In the previous challenge we have created a tool for John Hancock, that scans input CSV files for sensitive data and replaces them by placeholders in the output. In this first-to-finish challenge you will make some updates and fixes of the winning code (look into the challenge forum for the code and sample data). The following changes are in scope:
- Now the values in context column of the output log CSV file shows pieces of records with sensitive data already replaced by placeholders. Change it to show the piece of original record in the context column.
- Now the code implements two rules for replacement of sensitive information: CREDIT_CARD and SENSITIVE_SEQUENCE. It turns out (try to use the tool on accounts sample CSV provided in the forum) that if some sequence is matched as SENSITIVE_SEQUENCE (and it is properly reported in the log file), in the main output CSV file the matched information is still replaced by the CREDIT CARD placeholder. This should be fixed.

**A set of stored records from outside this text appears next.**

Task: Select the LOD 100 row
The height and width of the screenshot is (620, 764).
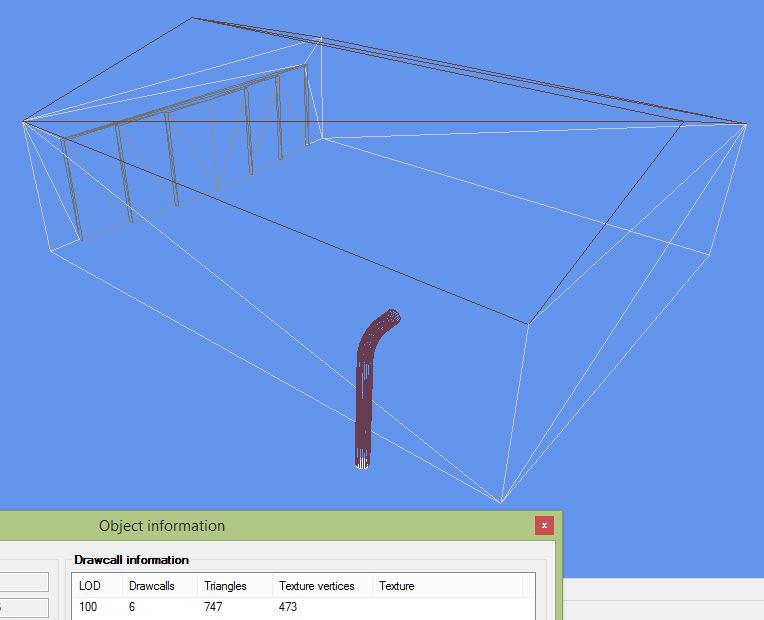Action: click(303, 607)
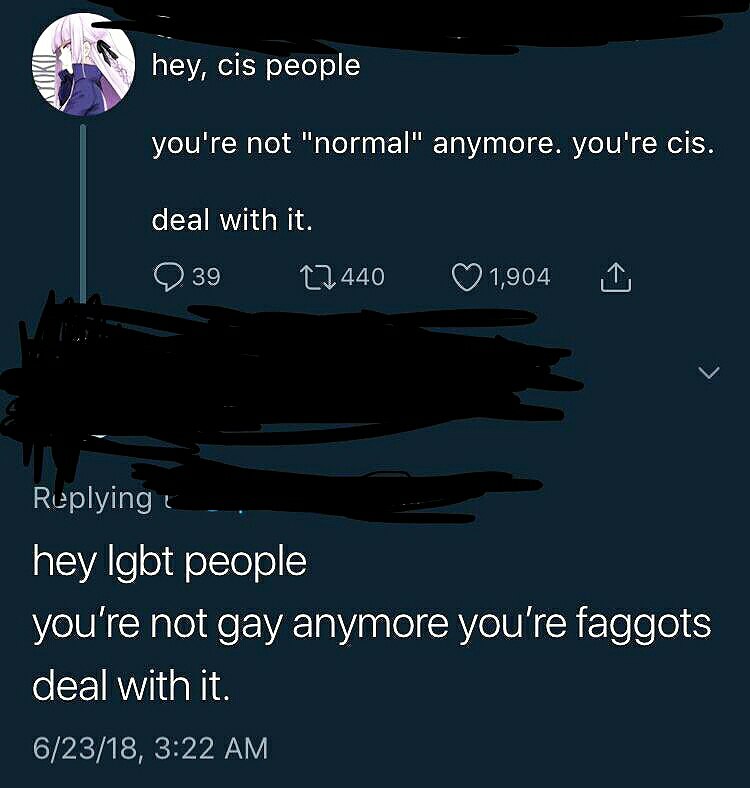Viewport: 750px width, 788px height.
Task: Click the 1,904 likes count
Action: point(520,277)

- We want to add a new rule which will match and replace account and routing numbers. The example CSV file provided in the forum has some examples of account numbers (with all digits replaced by zeros, but the length kept without change). The client says though that there is no specific length or format for these numbers, so any long sequence of digits (with optional delimiters) can be an account or routing number. This somewhat intersects with credit card and unknown sensitive sequence numbers, and thus we want to follow such rules:
- Consider the following symbols as valid delimiters: dashes, underscores, dots, commas, colon, semi-colons, parentheses, whitespaces
- If a sequence of digits, optionally separated by delimiters, looks like a valid credit card number (current CREDIT_CARD rule checks the number length and some pieces of the number fixed for the most popular card issuers) - replace it as a credit card number, just following the existing rule for that;
- Otherwise, if we have a long sequence of digits (say six and more for now), optionally separated by delimiters, and the original record text contains keywords account, routing, etc. near the number (say within 25-50 symbols around the number) treat it as an account / routing number etc. and replace by corresponding placeholder, like ::ACCOUNT_NUMBER::, ::ROUTING_NUMBER::, etc. the exact keywords and corresponding placeholders for this rule should be exposed in the config file. Note that in this case we want to be sure that the context value output into the log includes that account/routing keyword, and shows some more text around it (i.e., the current rule for context generation is to show 25 extra symbols around the number on each side of it; for this rule we want to show these 25 symbols around the keyword and number, and all text inbetween the keyword and number).
- Otherwise, treat that sequence of digits as an unknown sensitive number and replace with the current sensitive number rule.